--- Start of EXERCISE INPUT ---
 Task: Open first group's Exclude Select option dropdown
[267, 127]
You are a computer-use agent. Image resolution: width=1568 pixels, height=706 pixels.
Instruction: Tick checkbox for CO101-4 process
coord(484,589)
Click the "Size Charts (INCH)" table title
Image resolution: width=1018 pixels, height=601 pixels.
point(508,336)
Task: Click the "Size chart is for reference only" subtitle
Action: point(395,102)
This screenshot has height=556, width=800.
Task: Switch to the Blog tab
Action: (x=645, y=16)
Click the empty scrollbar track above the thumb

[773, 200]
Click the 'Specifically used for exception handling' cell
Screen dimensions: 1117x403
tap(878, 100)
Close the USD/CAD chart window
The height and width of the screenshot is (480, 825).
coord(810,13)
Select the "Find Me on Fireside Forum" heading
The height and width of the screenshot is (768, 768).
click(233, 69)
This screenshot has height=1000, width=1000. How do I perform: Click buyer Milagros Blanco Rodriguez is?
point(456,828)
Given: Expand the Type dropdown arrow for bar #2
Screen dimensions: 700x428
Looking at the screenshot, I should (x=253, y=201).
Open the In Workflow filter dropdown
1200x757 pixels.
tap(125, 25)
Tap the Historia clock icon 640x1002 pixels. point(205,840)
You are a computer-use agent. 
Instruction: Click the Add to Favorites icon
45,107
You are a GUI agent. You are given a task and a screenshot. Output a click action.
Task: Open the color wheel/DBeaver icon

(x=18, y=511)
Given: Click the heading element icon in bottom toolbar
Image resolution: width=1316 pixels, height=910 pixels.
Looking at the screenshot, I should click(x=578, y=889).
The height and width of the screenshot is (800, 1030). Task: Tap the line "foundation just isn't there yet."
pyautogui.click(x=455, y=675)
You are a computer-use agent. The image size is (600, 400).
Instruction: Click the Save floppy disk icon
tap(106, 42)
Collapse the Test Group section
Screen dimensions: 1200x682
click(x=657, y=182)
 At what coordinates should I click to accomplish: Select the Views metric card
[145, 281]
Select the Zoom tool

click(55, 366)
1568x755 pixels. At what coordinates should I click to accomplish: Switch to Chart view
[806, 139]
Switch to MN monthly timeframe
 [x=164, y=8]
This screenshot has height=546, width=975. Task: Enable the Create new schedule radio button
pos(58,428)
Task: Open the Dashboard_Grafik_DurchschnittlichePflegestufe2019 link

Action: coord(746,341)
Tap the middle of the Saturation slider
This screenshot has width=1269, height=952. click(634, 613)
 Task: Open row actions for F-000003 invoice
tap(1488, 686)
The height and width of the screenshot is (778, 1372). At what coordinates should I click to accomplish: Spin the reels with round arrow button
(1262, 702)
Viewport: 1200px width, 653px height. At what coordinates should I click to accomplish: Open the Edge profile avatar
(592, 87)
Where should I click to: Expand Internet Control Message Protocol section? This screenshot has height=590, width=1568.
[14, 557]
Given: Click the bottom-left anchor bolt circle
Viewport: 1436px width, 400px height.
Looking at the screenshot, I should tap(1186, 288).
--- End of EXERCISE INPUT ---
WHAT YOU NEED TO DO: Update the lines from the one containing "Viewport: 1200px width, 653px" through the end of the data, both ends included, replacing "Viewport" with "Display" and leaving everything else unchanged.

ANSWER TO THE EXERCISE:
Display: 1200px width, 653px height. At what coordinates should I click to accomplish: Open the Edge profile avatar
(592, 87)
Where should I click to: Expand Internet Control Message Protocol section? This screenshot has height=590, width=1568.
[14, 557]
Given: Click the bottom-left anchor bolt circle
Display: 1436px width, 400px height.
Looking at the screenshot, I should tap(1186, 288).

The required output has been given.